Hinduism refers to a number of different types of liberation. Perhaps the most prominent liberation is liberation from Samsara, the cycle of birth, life, death and rebirth or reincarnation. Hinduism views God from a perspective that is very different from that of Christianity. God is not a Super Human Being but rather a supreme principle and the human soul, or the atman is a part of God. In this respect, one could consider Hinduism as being polytheistic, but that would be oversimplifying the religion which is basically monotheistic and in some respects could be viewed as being without any God at all.
In the past, some aspects of Hinduism have been atheistic. In this concept, the atman is the human soul.

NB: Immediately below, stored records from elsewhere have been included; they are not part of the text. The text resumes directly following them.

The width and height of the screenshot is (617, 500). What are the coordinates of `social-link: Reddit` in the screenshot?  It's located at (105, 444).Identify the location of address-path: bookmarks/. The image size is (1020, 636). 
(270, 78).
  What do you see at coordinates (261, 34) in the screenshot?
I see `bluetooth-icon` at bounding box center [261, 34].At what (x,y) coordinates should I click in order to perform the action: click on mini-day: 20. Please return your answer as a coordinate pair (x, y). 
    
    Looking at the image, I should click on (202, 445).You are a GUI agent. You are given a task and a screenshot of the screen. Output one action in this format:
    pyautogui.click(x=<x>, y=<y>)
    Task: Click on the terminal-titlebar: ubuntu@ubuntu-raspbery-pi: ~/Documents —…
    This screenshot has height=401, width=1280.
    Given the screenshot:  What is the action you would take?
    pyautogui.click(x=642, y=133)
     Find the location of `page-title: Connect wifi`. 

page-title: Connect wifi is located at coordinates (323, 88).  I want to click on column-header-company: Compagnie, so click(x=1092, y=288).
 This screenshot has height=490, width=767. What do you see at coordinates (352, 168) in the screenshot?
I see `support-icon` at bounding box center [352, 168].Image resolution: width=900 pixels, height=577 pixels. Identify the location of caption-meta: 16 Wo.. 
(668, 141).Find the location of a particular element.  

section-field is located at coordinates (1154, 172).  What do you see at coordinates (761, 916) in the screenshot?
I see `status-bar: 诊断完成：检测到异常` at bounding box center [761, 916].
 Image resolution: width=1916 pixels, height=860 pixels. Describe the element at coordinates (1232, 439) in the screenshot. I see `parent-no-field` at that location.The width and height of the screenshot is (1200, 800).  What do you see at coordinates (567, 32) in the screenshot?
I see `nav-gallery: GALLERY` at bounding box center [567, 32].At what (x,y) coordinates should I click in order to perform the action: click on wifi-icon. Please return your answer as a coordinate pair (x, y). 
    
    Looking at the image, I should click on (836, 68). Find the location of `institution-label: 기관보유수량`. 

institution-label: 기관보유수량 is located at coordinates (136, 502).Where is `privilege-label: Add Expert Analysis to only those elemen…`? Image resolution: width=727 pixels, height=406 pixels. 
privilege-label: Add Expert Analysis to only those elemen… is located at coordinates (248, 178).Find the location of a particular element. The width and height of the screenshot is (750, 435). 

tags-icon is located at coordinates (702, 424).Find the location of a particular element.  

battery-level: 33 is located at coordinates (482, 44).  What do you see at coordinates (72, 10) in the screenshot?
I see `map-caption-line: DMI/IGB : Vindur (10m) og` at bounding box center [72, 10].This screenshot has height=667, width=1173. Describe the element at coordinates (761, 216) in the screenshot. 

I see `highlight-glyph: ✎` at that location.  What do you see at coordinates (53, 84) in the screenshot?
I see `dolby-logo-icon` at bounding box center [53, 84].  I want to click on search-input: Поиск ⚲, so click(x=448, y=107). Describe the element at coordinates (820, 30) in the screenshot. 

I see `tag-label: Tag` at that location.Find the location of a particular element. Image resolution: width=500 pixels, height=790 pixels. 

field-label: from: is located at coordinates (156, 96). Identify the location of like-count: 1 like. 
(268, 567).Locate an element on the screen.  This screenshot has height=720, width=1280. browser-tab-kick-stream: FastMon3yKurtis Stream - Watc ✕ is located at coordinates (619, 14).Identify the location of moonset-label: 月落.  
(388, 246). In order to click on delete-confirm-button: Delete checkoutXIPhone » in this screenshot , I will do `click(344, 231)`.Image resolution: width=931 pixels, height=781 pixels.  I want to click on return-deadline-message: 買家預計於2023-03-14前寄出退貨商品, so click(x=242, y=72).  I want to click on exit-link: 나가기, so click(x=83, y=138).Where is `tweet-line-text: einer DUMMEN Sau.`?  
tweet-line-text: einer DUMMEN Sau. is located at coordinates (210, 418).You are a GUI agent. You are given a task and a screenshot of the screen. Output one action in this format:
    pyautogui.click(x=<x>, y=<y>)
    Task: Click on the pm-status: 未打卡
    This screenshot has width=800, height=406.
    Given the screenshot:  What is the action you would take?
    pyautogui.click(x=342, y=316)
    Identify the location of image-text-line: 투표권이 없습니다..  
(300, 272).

The atman goes through cycles of birth, life, death and rebirth. The desire for “liberation” is to free the atman from this repetitious cycle so that it can reach “Nirvana” or “Samadhi” or perfect union with God. This is a state of unity with all existence, perfect unselfishness and mental peace. Although we cannot go into great detail as to even the basics of the Hindu religion, we can briefly touch upon a few more basic concepts.
Dharma has to do with the duties of Hindus and the ethics that should govern their life. Samsara is a fundamental concept that underlies all of Hinduism. As mentioned, it refers to the continuing cycle of birth, life, death and rebirth. Hindus ultimately seek to free themselves from the cycle of Samsara. Karma is the idea that every action gives rise to a subsequent reaction, a feedback or backlash whereby we pay for our actions by the consequences of our actions. Those consequences are our Karma.
Once an individual has lived a life that has freed them, the atman, from the cycle of birth, life, death and rebirth, the reach Moksha, that is, liberation from Samsara and to attain an eternal union with and realization of God, a union between the an individual’s atman and the Cosmic Spirit of Brahman, a point when both are one and inseparable. This union, called moksha, nirvana or samadhi, is the ultimate goal of all Hindus. Many of these concepts can be seen in Buddhism as well. Buddha grew up in a Hindu society and thus Hinduism served as his initial and possibly his basic influence.
Summary and Conclusion Hinduism is the oldest religion known religion. A religion that originated in the Vedic plains of northern and eastern India, it stands as the third largest religion today after Christianity and Islam and above Buddhism. Centered today in India, Nepal and the surrounding regions, Hinduism has adherents around the world. The ultimate goal of Hindus is to free themselves from the cycle of birth, life, death and rebirth so that their atman, or soul, will attain a perfect union with God with Brahman, the Supreme Cosmic Spirit and the Supreme God of Hinduism.